What is the output of the following code? And please why :)

visph Jayakrishna🇮🇳 I am sorry I know that my question seems elementary, but since the recursive call is before the print statement. why doesn’t it only print 0 since this is when the recursion stops. why would it print the other numbers ?

that's a recursive function: a function wich call itself before printing the received argument until modified argument reach a base case (case when the recursion stop).. does it make sense for the output you get by running it in a code playground?

012345 Its recursive function... Recursive calls are loopy(5) initial, it calls loopy(4) and at last after this call returns prints i=5 loopy(4) , it calls loopy(3) and at last after this call returns prints i=4 loopy(3), it calls loopy(2) and at last after this call returns prints i=3 loopy(2) , it calls loopy(1) and at last after this call returns prints i=2 loopy(1) , it calls loopy(0) and at last after this call returns prints i=1 loopy(0) prints i=0 at first and returns to loopy(1)..

visph I got (012345) but shouldn’t it be (543210)? i just don’t understand why :)

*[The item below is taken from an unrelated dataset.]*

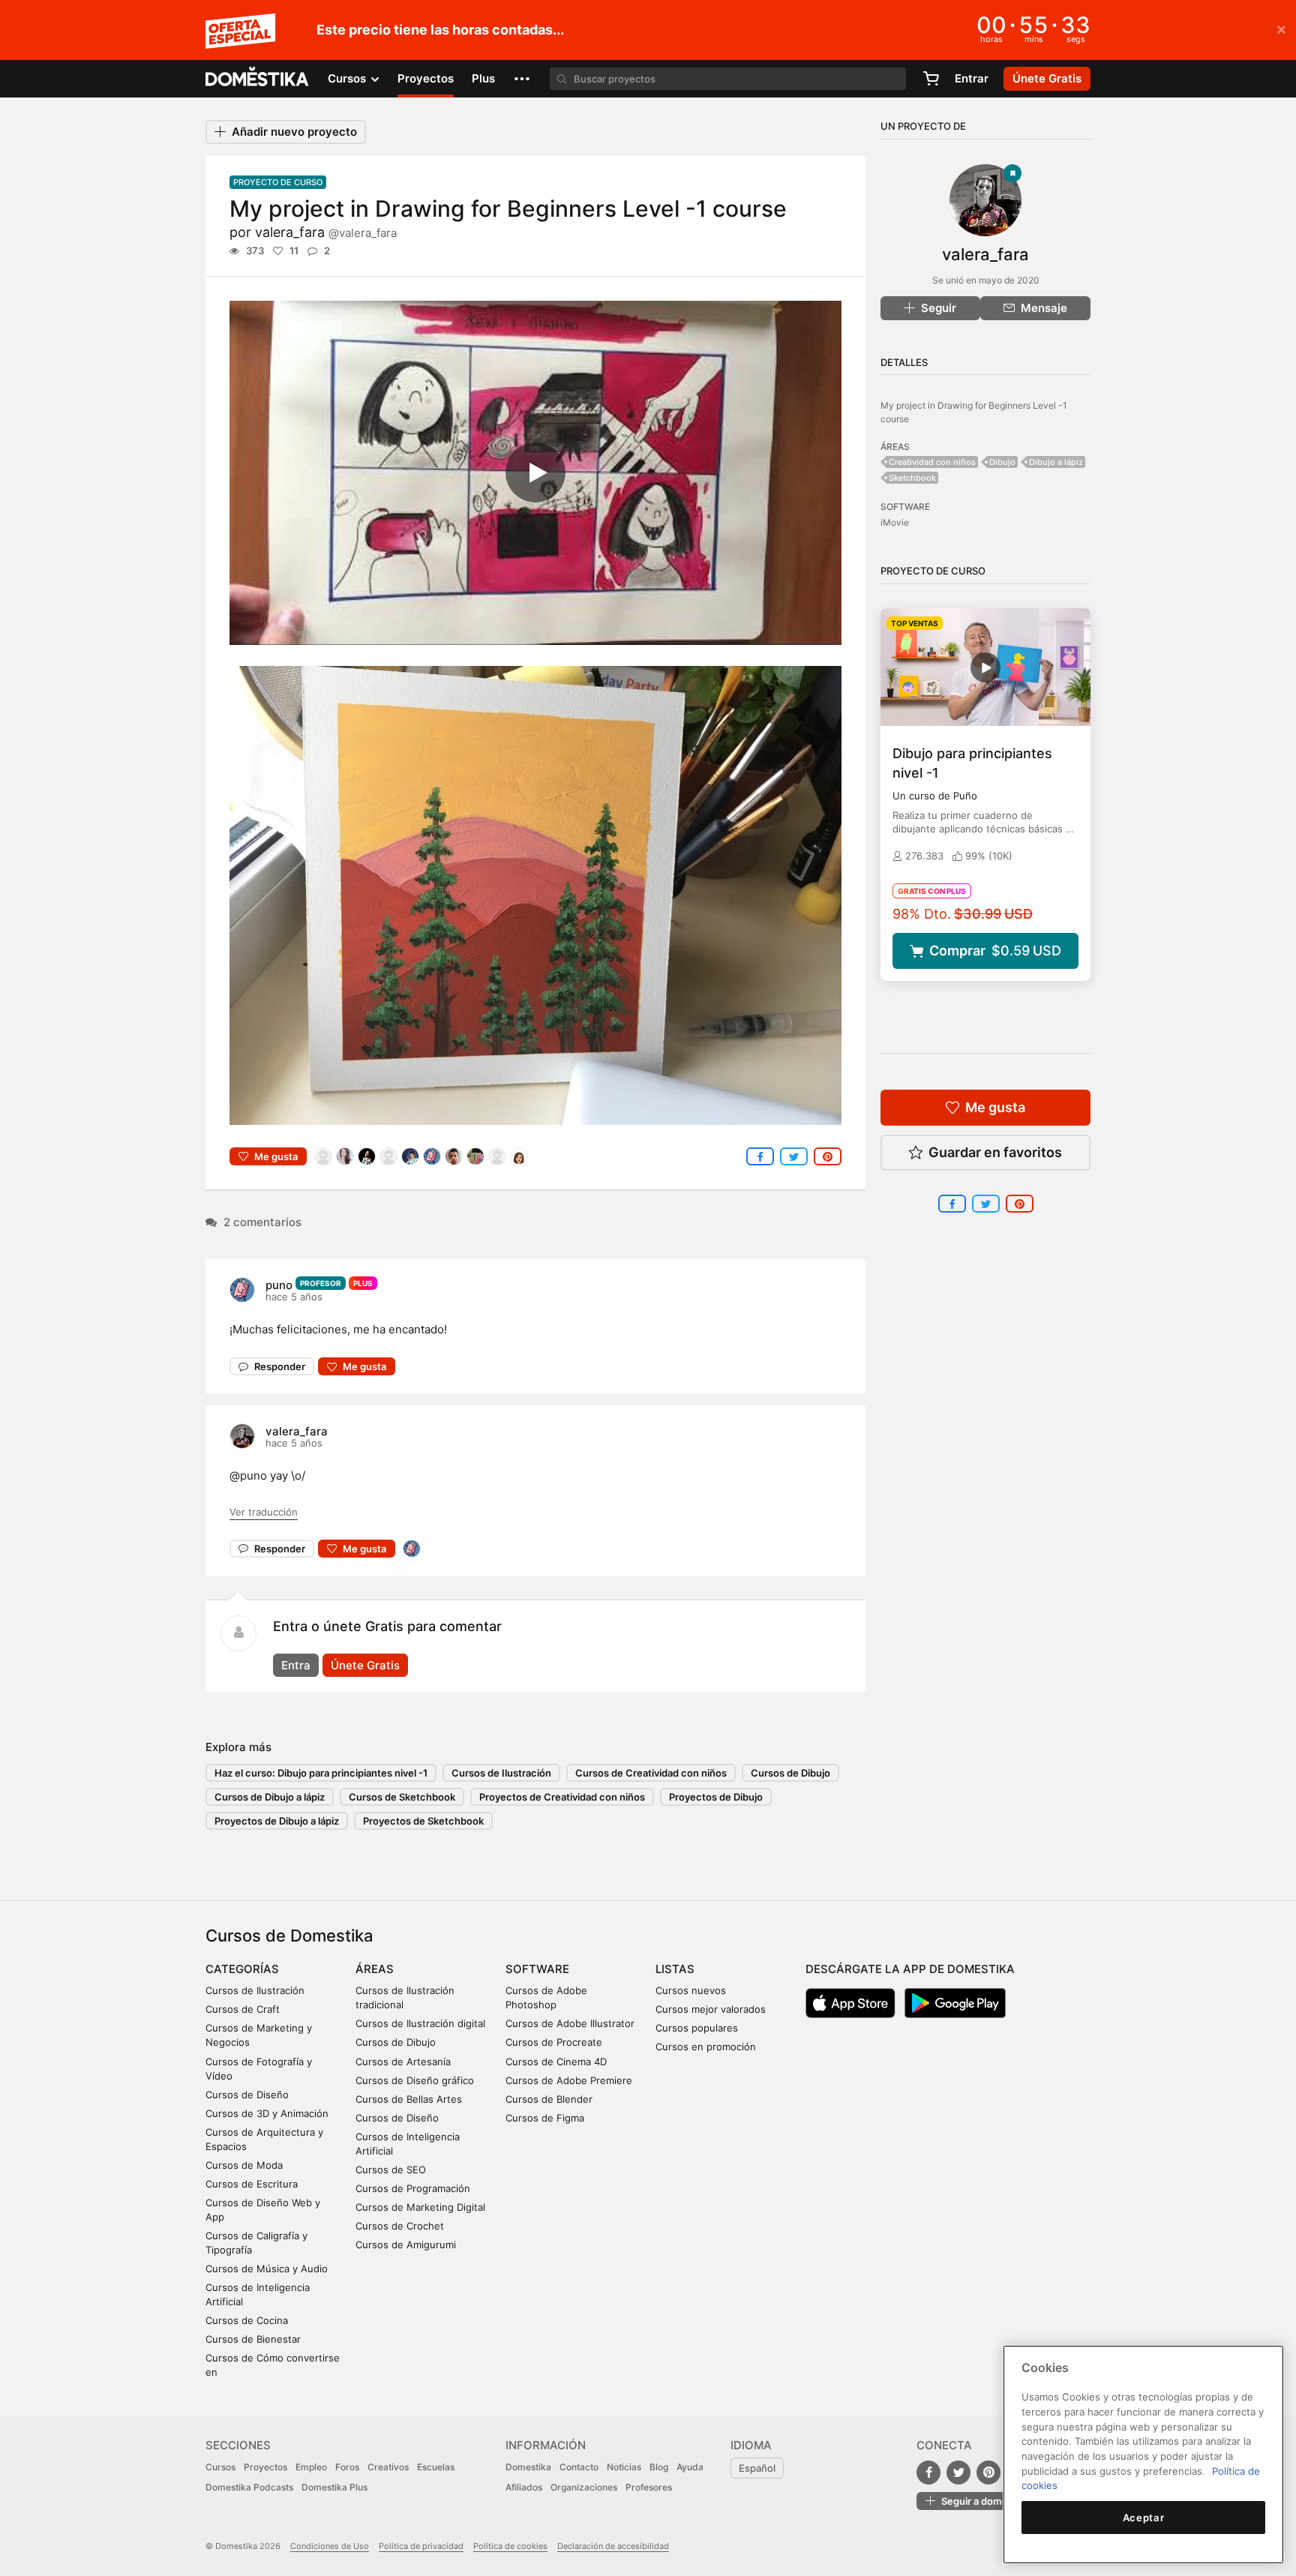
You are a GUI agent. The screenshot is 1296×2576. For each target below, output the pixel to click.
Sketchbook (912, 477)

if you have a linux desktop/laptop you could run the code line by line by using GDB (GNU Debugger) to better figure how it works: https://www.gnu.org/software/gdb/

no, because the recursive call occurs before the print statement ;)

because after printing zero it return just after the call, print 1, then recursively return and print all nums from 2 to 5 ^^

Because when it calls loopy(5-1) i=5, not printed until loopy(4) calls completes and returns but it doesn't take any value back.. (because loopy(4) is entirely different call from loopy(5)) so i value still 5 for loopy(5). Similarly loopy(3), loopy(2), loopy(1). loopy(0) not make any calls recursively... Hope you understand it.

loopy(5) = loopy(4) then print(5) = Loopy(3) then print(4) then print(5) = Etc. See ? Loopy(4) is replaced by one iteration of the loop, leaving a print() while the loop continues above it.